Here are a few things to try to get the engine running:
- Press the accelerator pedal to engage the fuel injectors more quickly. This will get the fuel circulating through the engine to help the car start.
- Turn the ignition to the ‘on’ position without starting the engine. Doing this a couple of times will allow the electric fuel injectors to begin circulating fuel without a high demand for power being placed on the battery.
- Make sure the car has had plenty of time to cool down. Running out of fuel could cause the fuel pump to overheat and fail, and it may take a while for this to drop back to a normal operating temperature, even after refuelling.
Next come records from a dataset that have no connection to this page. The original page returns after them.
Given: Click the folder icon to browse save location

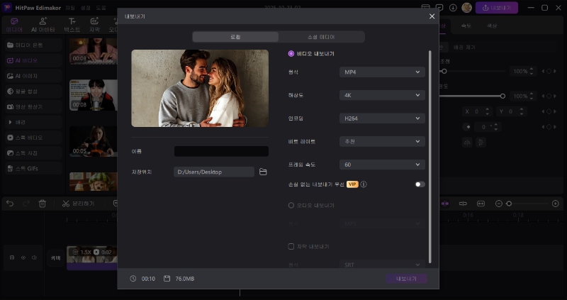Looking at the screenshot, I should point(263,172).

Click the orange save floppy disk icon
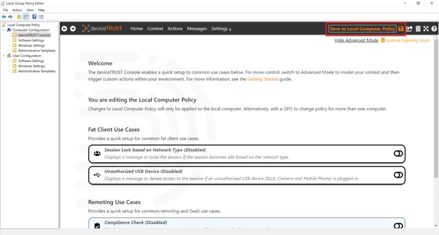tap(401, 29)
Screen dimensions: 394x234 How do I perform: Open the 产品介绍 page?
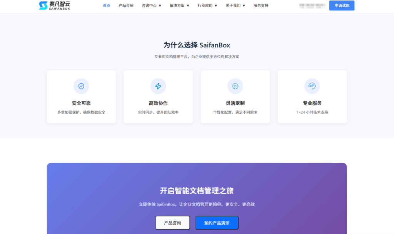(x=126, y=5)
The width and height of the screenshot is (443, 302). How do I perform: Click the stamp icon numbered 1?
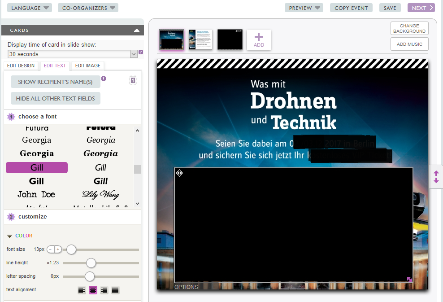[x=133, y=81]
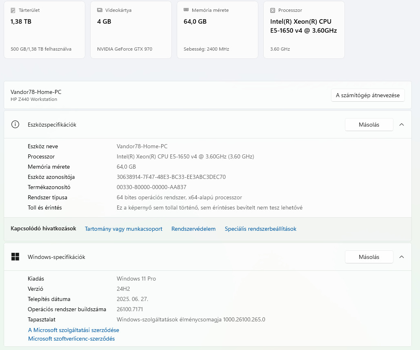The image size is (420, 350).
Task: Click the video card icon beside Videokártya
Action: [100, 10]
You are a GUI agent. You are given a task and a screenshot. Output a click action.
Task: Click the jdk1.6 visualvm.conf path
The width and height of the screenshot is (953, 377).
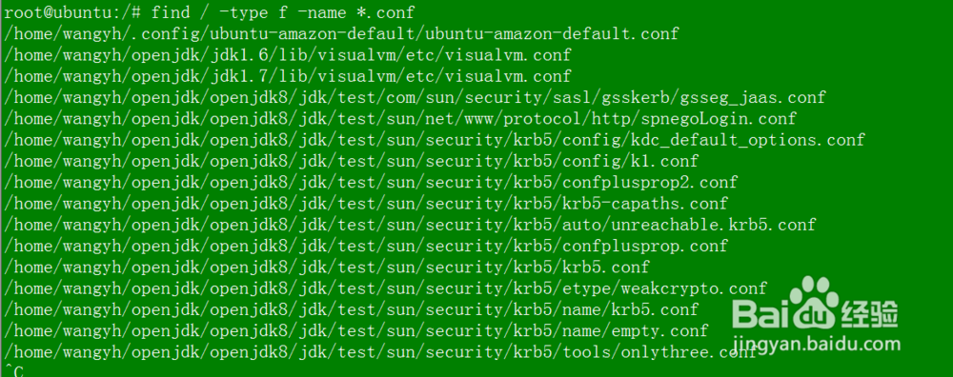[x=288, y=54]
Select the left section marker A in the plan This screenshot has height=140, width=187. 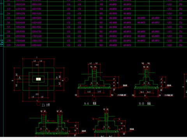pyautogui.click(x=19, y=78)
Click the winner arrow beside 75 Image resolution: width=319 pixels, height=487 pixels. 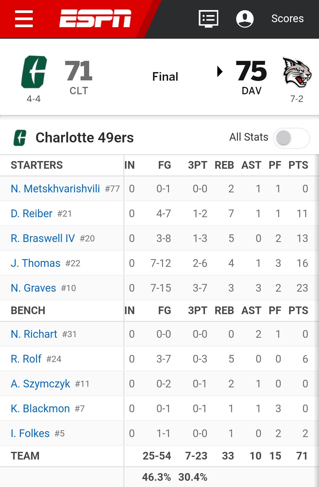(x=219, y=71)
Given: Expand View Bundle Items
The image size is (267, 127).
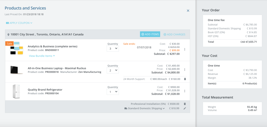Looking at the screenshot, I should 42,56.
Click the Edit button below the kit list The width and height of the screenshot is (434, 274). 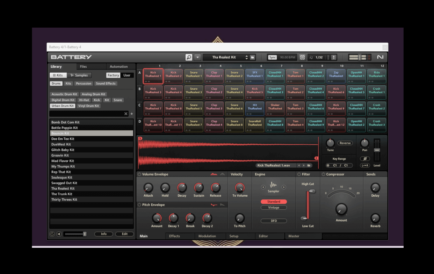point(124,234)
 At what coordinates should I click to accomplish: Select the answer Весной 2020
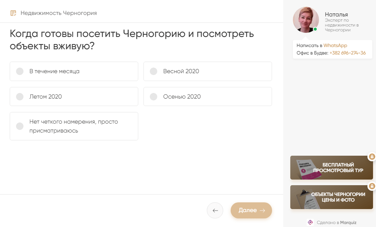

You might think that the odds of running out of fuel are slim. But, these things do happen, especially if you get stuck in bad traffic for a long time.
The best thing to do is to be prepared, so if you’re going on a long journey or it’s bad weather make sure you’re fully topped up.
We’d also advise you to always keep your fuel tank topped up to at least a quarter full.
That way, the engine is only ever drinking clean fuel, and not the dirty stuff at the bottom of your tank.
Although it can put you in a sticky situation, there aren’t any legal repercussions for running out of fuel while driving on roads in the UK. The law states that running out of fuel is an acceptable reason for using the hard shoulder and receiving emergency assistance on the motorway.
While this is the case, you should still be checking on your fuel gauge before starting any journey. Motorists can still be fined for careless and inconsiderate driving if their car is causing an obstruction. Since it’s seen as a completely avoidable occurrence, you could be hit with an unlimited fine and points on your licence.
So, while it might not be illegal to run out of fuel while driving, it isn’t necessarily a good idea to do so.
In addition, you might want to brush up on the laws of other countries if you’re thinking of taking a road trip abroad. Other countries, including Germany, do have penalties for running out of fuel on some major roads.